WATERTOWN — He was born in Panama and emigrated to the United States around the age of 4. He’s gained experience in the world of journalism, and is now a Fox News personality. Juan A. Williams is living a life his father never could’ve imagined for him — his very own version of the American Dream.

Thursday morning, the United Way of Northern New York hosted its first community-wide virtual town hall meeting on justice, equity, diversity and inclusion. The event featured Mr. Williams as a special guest who shared his perspective on race relations in the U.S. for more than 130 viewers and answered the questions they submitted.

“Today, given all this going on in the country, all the racial tensions, I think it’s very important to understand the pervasiveness of race in the way that we deal with each other, the way we talk to each other, how we see the world,” he said. “...I think part of this argument that we’re having about racism, it’s cultural, but it’s also systemic in terms of power and how power is exercised.”

Speaking on topics ranging from discrimination to the country’s current leadership and white privilege, Mr. Williams conversed with the event’s moderator Alexandra J. Wilke, currently the director of public relations at SUNY Potsdam, for the first half of the event, answering questions openly and honestly.

Mr. Williams started out by giving his virtual audience some background about himself, like how he grew up in Brooklyn after his mother brought himself and his two older siblings with her to live with her sister.

Growing up, as he continued his education, he noted he was always interested in journalism, editing his junior high and high school newspapers, and interning at various media outlets. Now, Mr. Williams is a journalist and political analyst for Fox News Channel. He writes for several newspapers, including The Washington Post, The New York Times and The Wall Street Journal. He’s also been published in magazines such as The Atlantic and Time.

A co-host of The Five on Fox News, Mr. Williams has authored seven best-selling books and has interviewed every president since Ronald Reagan, giving him a unique vantage point on the nation’s constantly evolving political climate.

“I think you have to be willing to listen and think about somebody else having a different point of view as not being on the other side of a political divide or neighborhood divide or a racial divide, but as a fellow American,” said Mr. Williams. “...I don’t think there’s any question in a global economy and a global culture the fact that we’re Americans and that we live together.”

When asked how he teaches young people of color to overcome the implicit bias of others, especially those who have missed opportunities because of it, Mr. Williams answered that people need to speak honestly to young people because they’re extremely attuned to our culture, its realities and social hierarchies.

“All these things are glaring to young people in a way that I think the old heads like me, we kind of just take it as a given when sometimes we stop reacting directly to the reality that stares us in the face, but not so for the kids, they’re still new to it, may see it very clearly,” he said. “So, my counsel to young people is not to put on some sunny glasses, pink shade glasses and pretend that all is fine. It is to understand that you have to take personal responsibility, you have to work hard at getting an education, you have to make smart decisions for yourself, take control as much as possible.”

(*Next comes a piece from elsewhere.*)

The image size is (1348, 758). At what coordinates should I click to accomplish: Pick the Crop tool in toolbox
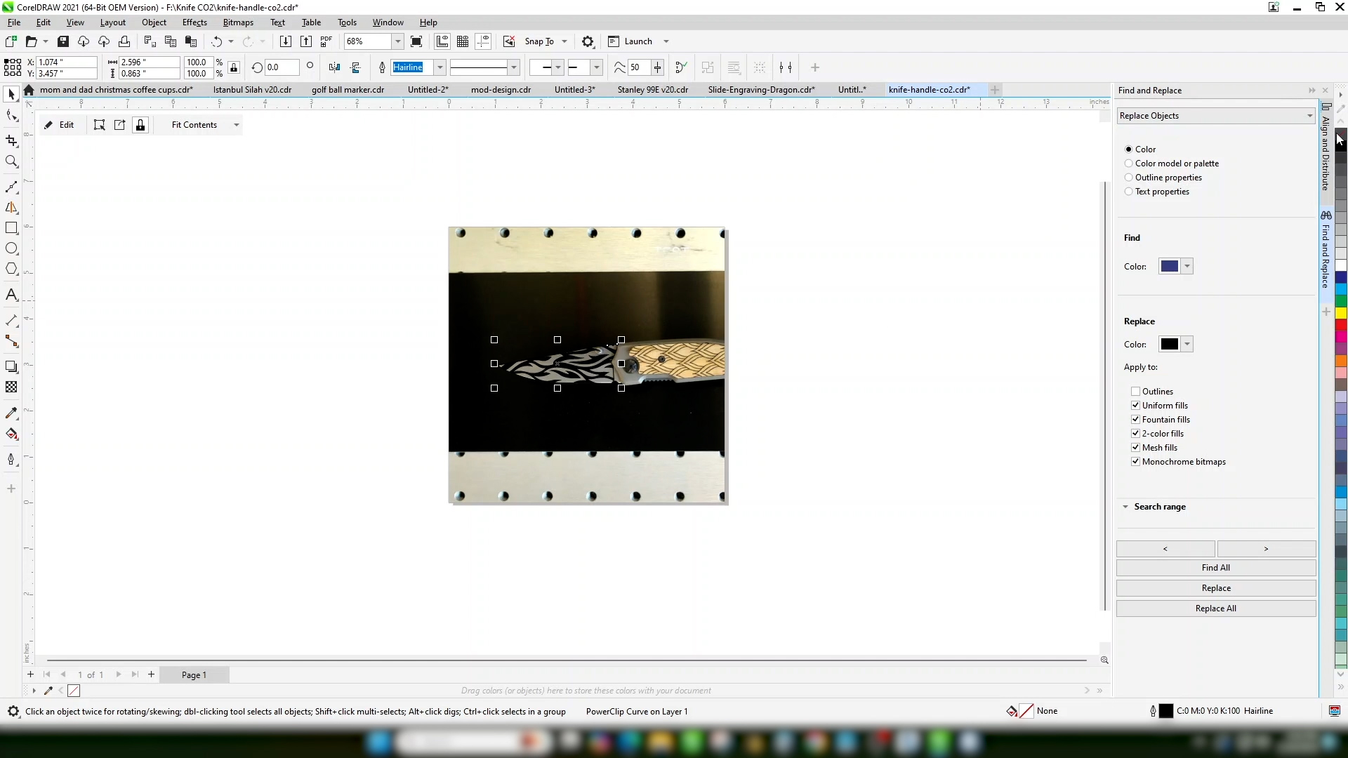(x=11, y=140)
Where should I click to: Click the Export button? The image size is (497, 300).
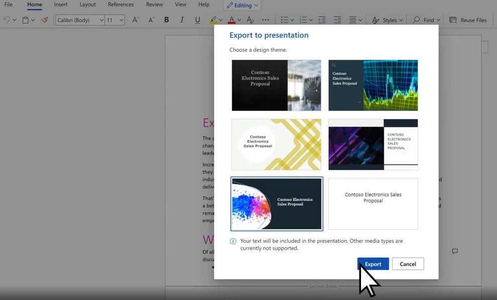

While mostly steering clear of politics because he didn’t think it would advance the conversation, Mr. Williams noted he doesn’t believe the current leadership in the country has been very helpful, instead being fairly divisive. He said if you play on racial division and divisions against immigrants, these things add to the polarization we see, the breakdown in the ability not only to have conversation, but to have productive solutions to America’s problems.

“I think we need leadership that doesn’t just react or exploit that change in response to the question, but leadership that has a vision for how people can come together, how we can create new opportunities given the changing society,” he said.

When speaking about the protests sweeping the nation in response to police killings of Black Americans, Mr. Williams mentioned one of the ironies is the assumption that because he himself is a man of color, he would be anti-police. He made sure to set the record straight and note that having grown up in poor neighborhoods, he has a strong appreciation for good policing and the necessity of having good police around.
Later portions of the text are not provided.